Problem details>
Pull out every line in the material below that contains the string "hotbar". Case counts.

Data supplied>
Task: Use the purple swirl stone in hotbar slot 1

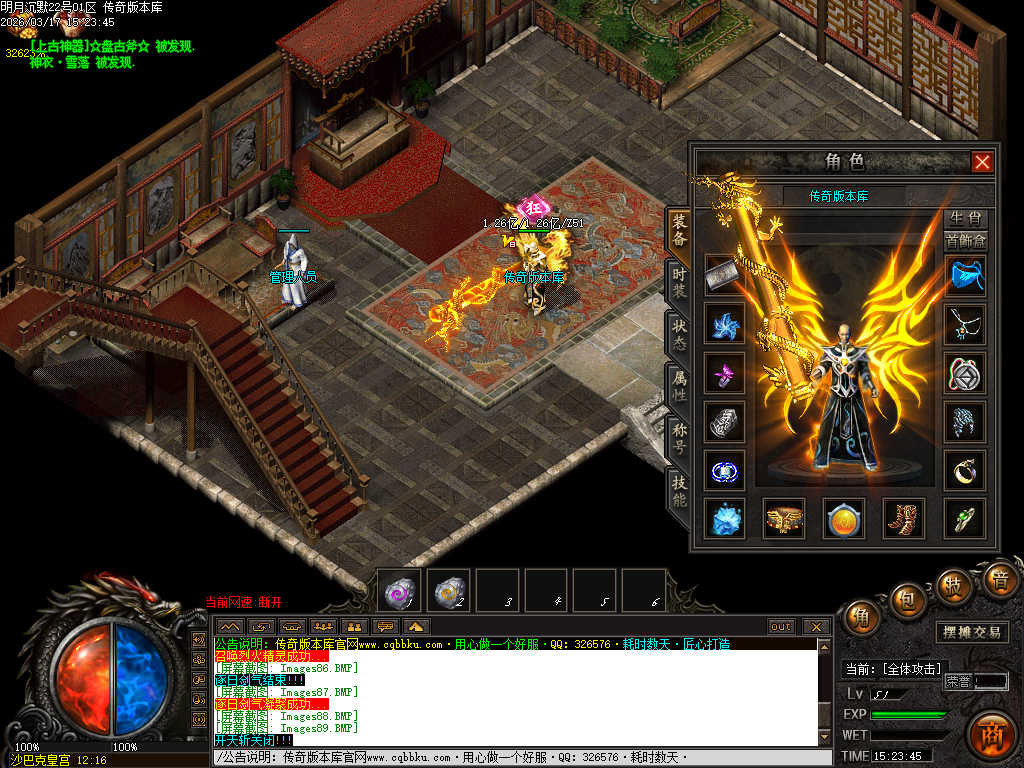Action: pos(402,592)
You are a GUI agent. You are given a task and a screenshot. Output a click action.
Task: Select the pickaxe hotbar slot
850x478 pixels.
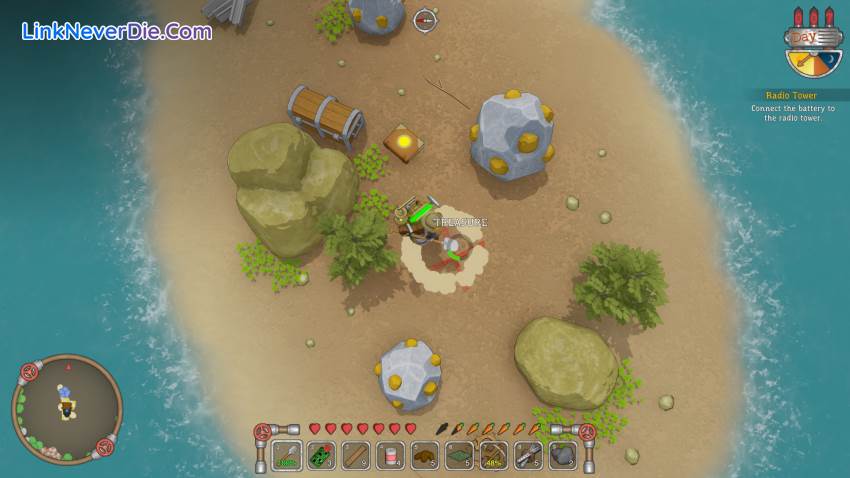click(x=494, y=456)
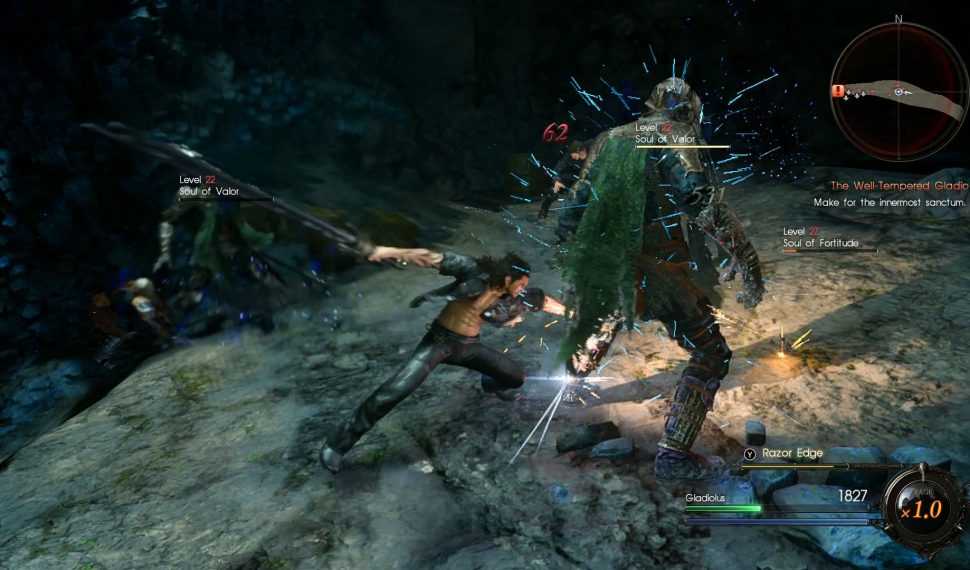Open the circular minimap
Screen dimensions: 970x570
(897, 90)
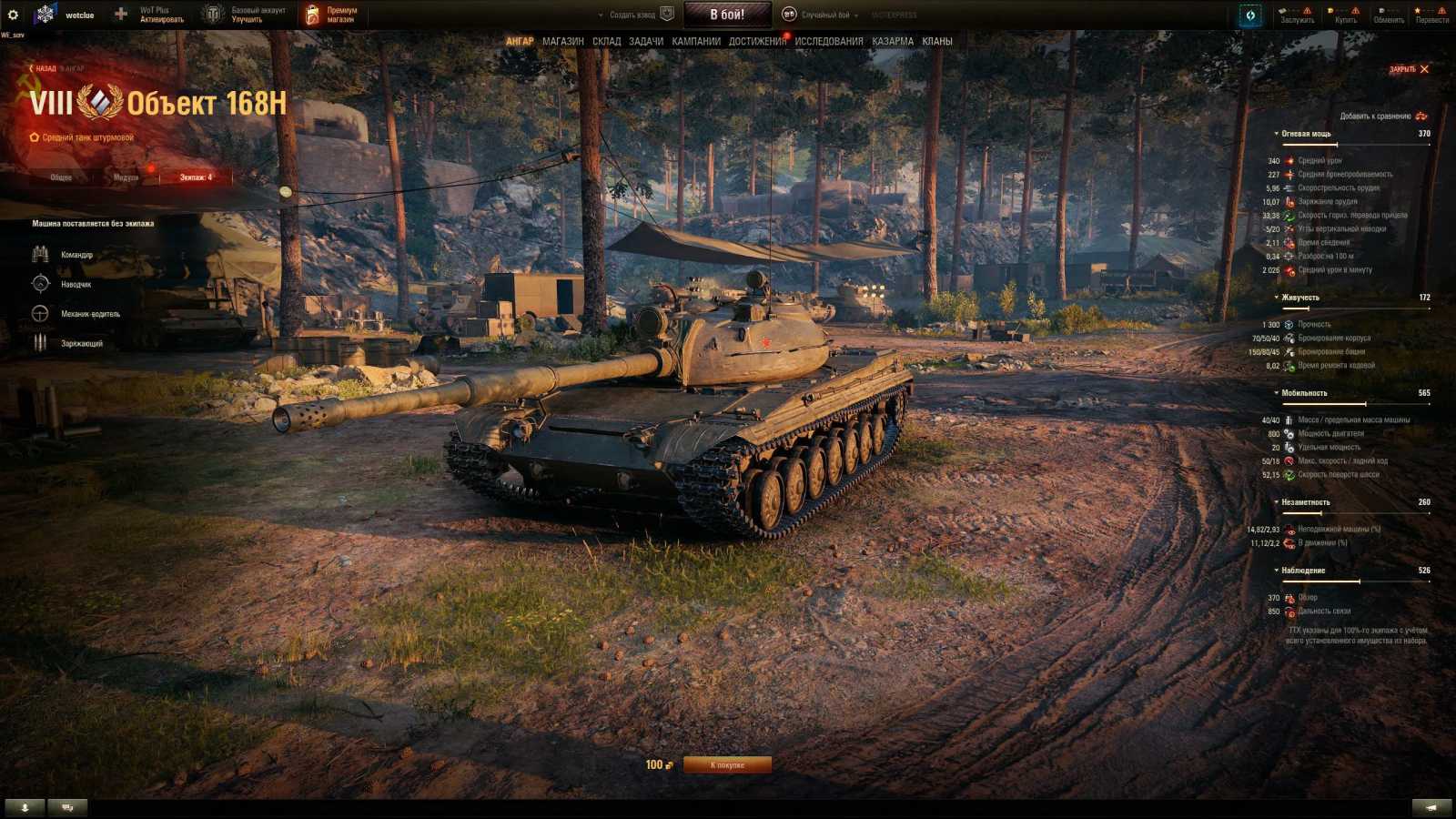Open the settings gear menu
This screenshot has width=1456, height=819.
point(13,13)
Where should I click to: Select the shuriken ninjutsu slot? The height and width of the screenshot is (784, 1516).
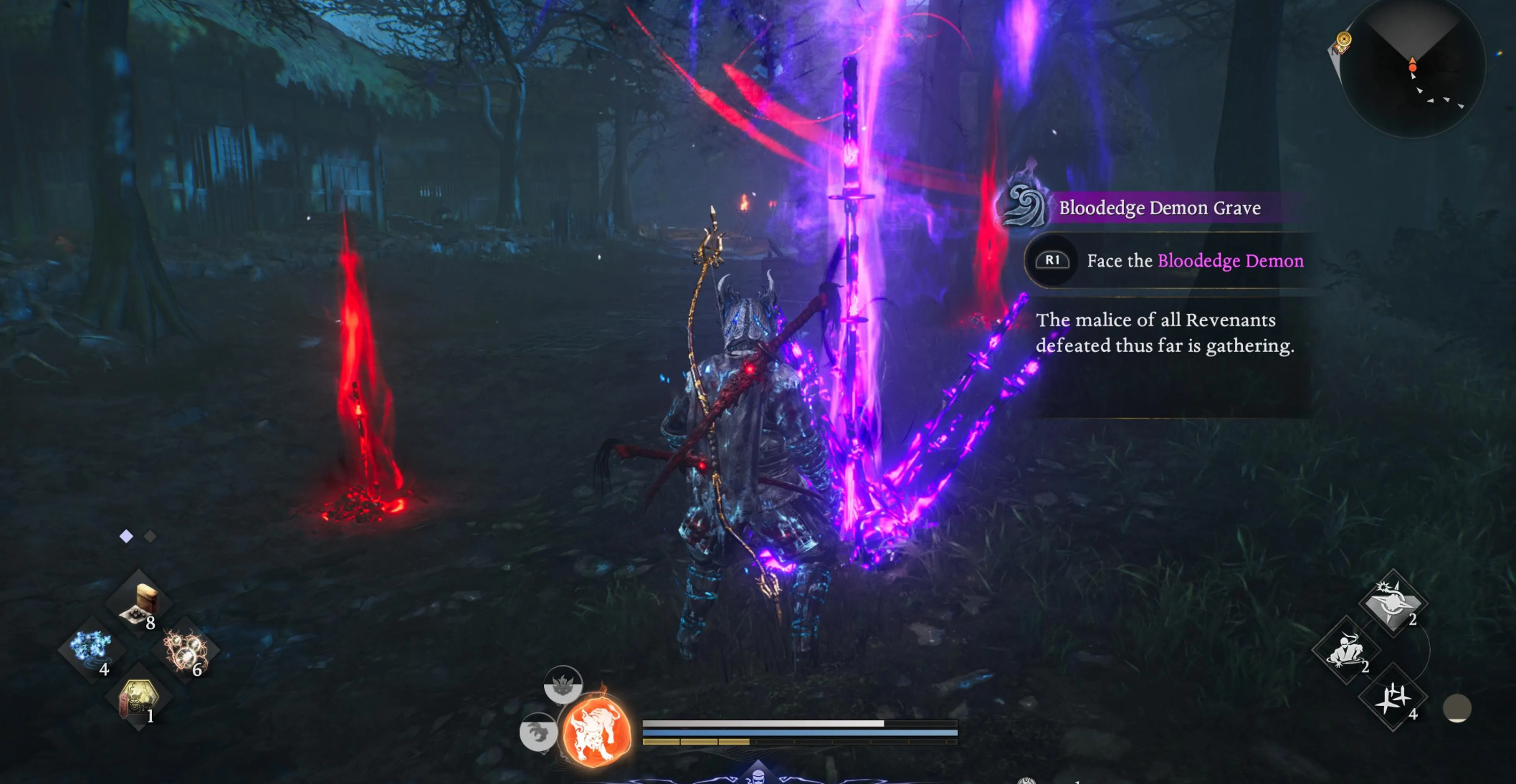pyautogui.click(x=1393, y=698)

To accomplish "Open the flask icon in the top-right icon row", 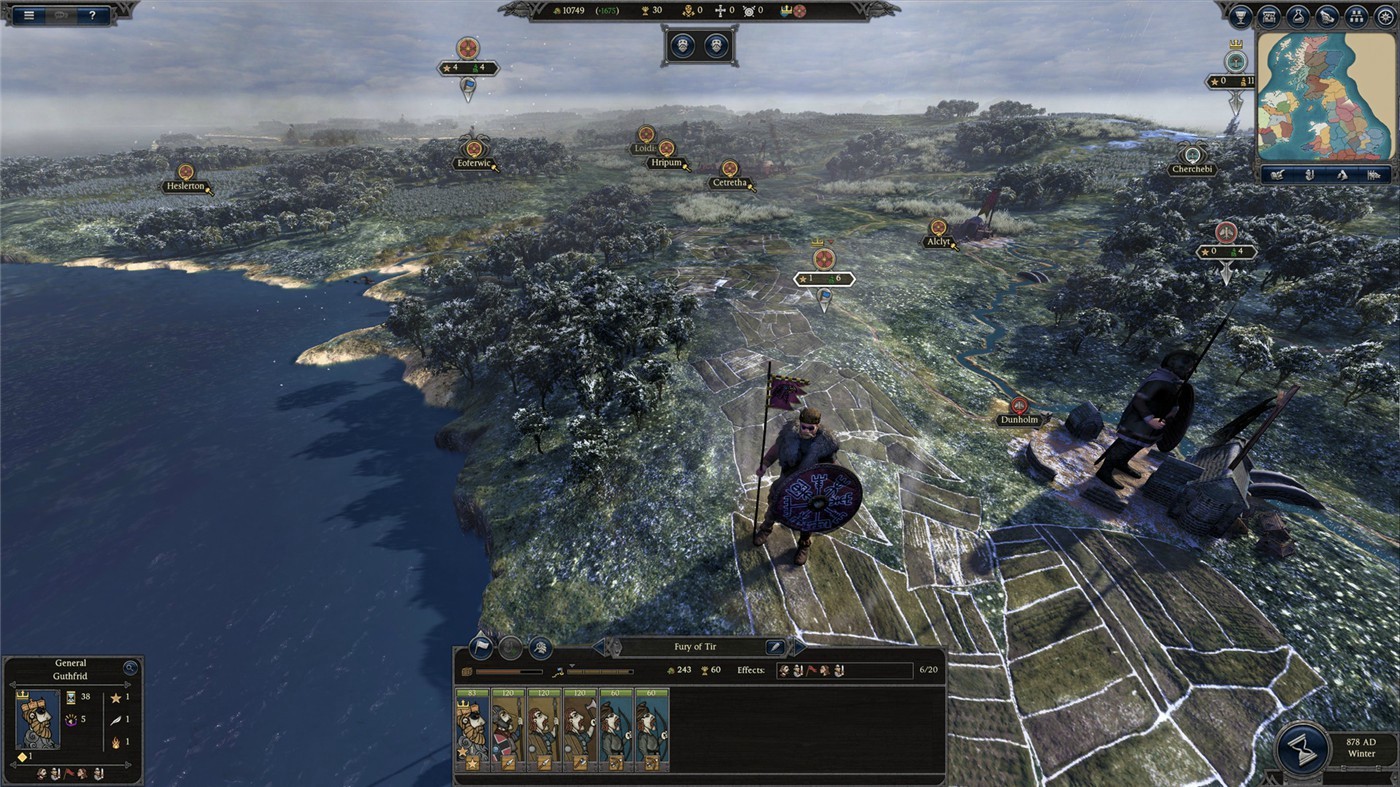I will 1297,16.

Response to this task>
Task: Use the purple swirl stone in hotbar slot 1
Task: Select the pickaxe hotbar slot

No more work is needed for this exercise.